Dataset entries –
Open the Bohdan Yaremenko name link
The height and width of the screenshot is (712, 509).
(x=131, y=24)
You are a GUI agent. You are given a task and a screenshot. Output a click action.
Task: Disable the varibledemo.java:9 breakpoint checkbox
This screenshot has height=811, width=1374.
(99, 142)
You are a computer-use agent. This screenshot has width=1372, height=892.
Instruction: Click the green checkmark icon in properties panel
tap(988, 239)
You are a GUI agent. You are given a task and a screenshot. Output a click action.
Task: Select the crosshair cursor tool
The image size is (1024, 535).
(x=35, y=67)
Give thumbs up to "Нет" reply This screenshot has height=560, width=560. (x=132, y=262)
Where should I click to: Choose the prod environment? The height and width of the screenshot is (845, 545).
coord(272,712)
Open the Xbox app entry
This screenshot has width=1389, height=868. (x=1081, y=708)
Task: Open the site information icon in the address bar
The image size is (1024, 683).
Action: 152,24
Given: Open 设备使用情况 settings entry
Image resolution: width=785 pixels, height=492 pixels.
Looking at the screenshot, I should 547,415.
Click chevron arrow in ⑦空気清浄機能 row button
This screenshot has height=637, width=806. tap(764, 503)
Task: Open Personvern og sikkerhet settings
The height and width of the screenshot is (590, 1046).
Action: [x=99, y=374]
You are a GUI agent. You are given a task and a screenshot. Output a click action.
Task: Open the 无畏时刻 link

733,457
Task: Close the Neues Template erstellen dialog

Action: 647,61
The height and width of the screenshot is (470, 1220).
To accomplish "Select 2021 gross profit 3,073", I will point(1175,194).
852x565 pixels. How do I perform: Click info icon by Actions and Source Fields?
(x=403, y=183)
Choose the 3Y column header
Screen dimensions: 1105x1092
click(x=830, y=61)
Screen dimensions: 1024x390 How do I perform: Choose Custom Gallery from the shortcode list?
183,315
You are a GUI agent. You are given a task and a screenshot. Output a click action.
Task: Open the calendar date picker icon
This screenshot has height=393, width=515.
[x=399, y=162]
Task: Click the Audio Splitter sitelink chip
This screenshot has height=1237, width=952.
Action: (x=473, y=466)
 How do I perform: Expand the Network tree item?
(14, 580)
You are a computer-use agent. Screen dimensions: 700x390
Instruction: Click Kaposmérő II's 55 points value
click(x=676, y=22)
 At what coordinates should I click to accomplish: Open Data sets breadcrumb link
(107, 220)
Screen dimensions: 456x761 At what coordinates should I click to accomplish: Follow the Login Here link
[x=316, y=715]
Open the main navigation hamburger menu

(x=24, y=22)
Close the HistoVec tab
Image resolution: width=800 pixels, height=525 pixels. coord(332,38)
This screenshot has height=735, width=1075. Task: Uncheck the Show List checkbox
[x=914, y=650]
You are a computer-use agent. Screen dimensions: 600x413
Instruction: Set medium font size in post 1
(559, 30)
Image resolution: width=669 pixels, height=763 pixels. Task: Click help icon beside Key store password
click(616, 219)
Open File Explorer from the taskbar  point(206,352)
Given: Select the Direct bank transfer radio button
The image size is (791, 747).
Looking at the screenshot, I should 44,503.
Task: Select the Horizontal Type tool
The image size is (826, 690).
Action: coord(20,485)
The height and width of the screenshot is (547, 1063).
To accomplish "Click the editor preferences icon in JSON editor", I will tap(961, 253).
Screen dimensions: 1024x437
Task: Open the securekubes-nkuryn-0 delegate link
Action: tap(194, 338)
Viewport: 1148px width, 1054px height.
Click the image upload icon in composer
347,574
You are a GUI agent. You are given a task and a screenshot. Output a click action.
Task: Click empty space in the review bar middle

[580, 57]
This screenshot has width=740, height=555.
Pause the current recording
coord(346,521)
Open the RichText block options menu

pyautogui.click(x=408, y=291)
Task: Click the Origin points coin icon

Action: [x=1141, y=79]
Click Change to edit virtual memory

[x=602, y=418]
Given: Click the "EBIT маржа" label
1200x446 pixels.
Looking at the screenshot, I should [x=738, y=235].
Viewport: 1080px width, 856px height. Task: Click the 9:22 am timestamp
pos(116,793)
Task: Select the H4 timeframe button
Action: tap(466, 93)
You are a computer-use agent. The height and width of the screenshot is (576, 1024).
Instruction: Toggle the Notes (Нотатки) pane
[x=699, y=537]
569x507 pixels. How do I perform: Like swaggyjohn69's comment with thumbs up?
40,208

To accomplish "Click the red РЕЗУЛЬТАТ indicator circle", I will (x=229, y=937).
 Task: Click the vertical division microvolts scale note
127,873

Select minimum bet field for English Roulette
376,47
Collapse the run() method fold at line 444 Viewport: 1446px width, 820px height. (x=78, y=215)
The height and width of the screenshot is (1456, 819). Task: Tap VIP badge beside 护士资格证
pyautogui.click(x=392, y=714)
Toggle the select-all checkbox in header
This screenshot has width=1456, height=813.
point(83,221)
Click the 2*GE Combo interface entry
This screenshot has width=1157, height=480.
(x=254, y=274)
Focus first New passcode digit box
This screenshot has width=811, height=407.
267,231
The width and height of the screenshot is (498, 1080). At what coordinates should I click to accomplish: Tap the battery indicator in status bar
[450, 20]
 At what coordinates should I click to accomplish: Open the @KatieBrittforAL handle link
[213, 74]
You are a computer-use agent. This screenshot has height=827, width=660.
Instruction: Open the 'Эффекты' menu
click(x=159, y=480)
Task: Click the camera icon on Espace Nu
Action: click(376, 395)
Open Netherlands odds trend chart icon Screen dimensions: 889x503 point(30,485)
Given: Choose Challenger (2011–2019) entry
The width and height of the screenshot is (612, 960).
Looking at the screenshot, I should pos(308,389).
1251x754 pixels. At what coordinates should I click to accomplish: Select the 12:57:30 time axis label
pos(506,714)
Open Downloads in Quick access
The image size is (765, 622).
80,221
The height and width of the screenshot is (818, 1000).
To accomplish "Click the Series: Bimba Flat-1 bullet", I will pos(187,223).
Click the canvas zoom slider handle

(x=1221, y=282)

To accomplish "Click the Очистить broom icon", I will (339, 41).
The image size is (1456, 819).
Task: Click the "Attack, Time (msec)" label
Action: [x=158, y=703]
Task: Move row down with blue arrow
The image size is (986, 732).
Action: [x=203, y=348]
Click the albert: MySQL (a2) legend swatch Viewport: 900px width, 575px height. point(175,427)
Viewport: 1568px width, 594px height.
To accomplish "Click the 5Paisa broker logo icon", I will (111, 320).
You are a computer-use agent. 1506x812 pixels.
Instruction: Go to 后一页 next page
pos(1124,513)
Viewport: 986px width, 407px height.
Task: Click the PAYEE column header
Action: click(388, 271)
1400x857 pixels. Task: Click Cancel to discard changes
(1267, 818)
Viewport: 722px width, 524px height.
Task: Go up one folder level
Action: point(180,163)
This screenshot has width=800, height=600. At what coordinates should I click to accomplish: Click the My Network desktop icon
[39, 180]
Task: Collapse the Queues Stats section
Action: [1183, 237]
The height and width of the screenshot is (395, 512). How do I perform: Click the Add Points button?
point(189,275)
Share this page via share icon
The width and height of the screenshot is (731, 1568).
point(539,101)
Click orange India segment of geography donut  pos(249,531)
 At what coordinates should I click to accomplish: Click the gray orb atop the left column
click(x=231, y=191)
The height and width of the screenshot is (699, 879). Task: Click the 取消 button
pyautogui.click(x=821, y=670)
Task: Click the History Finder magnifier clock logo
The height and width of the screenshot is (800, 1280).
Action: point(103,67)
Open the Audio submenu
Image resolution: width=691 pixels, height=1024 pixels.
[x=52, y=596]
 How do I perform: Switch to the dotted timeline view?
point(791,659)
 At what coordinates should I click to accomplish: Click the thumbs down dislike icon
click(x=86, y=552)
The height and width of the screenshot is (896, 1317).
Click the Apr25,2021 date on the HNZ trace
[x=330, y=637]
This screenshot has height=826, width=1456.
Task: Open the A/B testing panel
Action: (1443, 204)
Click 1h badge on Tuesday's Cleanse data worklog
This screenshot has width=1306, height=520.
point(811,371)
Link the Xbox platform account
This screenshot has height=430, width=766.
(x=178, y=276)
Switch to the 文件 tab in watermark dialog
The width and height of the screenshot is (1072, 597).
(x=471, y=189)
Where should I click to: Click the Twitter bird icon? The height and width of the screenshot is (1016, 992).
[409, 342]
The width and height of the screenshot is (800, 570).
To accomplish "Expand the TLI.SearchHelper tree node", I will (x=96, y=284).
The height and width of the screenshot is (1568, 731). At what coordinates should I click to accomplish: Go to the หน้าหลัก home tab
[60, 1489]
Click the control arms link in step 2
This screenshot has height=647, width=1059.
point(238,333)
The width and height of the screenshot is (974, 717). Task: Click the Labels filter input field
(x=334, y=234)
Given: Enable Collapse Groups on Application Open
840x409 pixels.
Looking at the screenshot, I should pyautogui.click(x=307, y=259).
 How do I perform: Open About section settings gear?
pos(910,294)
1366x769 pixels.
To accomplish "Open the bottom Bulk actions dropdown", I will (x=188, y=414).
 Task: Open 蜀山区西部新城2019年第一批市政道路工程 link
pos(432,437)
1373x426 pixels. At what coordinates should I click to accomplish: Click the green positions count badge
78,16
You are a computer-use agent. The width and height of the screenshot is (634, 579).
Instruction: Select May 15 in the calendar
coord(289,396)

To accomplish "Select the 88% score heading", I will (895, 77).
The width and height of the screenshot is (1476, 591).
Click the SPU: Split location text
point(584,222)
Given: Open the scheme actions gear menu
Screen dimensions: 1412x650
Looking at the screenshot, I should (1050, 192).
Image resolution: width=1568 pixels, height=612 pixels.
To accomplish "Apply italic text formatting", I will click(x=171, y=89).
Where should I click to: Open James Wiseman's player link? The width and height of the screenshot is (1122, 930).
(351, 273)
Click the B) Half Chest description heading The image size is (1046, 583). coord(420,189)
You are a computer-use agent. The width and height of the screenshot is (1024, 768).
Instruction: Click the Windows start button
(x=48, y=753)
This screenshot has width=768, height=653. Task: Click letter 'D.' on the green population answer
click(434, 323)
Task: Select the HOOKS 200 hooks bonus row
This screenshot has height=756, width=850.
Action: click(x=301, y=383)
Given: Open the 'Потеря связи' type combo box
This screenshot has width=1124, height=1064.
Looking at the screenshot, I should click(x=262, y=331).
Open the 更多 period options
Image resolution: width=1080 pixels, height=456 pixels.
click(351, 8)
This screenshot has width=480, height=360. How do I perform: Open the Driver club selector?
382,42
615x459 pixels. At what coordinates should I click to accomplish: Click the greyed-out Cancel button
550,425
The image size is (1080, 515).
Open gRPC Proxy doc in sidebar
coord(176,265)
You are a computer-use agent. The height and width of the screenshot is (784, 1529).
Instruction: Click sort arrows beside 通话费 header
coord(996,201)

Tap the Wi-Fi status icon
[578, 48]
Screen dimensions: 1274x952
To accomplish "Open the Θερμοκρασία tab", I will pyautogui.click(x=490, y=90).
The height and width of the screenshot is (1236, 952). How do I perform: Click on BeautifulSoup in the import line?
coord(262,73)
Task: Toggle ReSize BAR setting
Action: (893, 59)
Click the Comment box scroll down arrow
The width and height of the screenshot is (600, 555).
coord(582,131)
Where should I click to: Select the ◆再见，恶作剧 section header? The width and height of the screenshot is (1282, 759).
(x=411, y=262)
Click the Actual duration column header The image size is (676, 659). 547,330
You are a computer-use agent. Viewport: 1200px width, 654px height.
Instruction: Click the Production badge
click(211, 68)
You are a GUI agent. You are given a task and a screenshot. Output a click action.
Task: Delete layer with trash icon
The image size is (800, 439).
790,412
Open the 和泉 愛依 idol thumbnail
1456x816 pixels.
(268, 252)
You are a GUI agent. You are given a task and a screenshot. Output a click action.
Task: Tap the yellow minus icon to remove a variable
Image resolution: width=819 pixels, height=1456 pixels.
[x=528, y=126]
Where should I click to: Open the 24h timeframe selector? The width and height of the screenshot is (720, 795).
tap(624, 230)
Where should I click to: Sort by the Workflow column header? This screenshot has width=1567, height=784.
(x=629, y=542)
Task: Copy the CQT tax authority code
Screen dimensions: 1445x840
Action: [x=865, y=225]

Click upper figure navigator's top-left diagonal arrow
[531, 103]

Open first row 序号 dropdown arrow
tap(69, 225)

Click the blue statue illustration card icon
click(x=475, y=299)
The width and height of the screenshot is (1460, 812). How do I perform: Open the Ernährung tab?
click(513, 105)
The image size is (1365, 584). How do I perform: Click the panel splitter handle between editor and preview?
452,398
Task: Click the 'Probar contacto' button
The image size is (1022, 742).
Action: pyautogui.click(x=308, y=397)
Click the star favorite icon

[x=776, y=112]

Assigned task –
For each line in the entries that holds "heading", return that line.

Reply –
To accomplish "Select the 88% score heading", I will (895, 77).
Click the B) Half Chest description heading The image size is (1046, 583). coord(420,189)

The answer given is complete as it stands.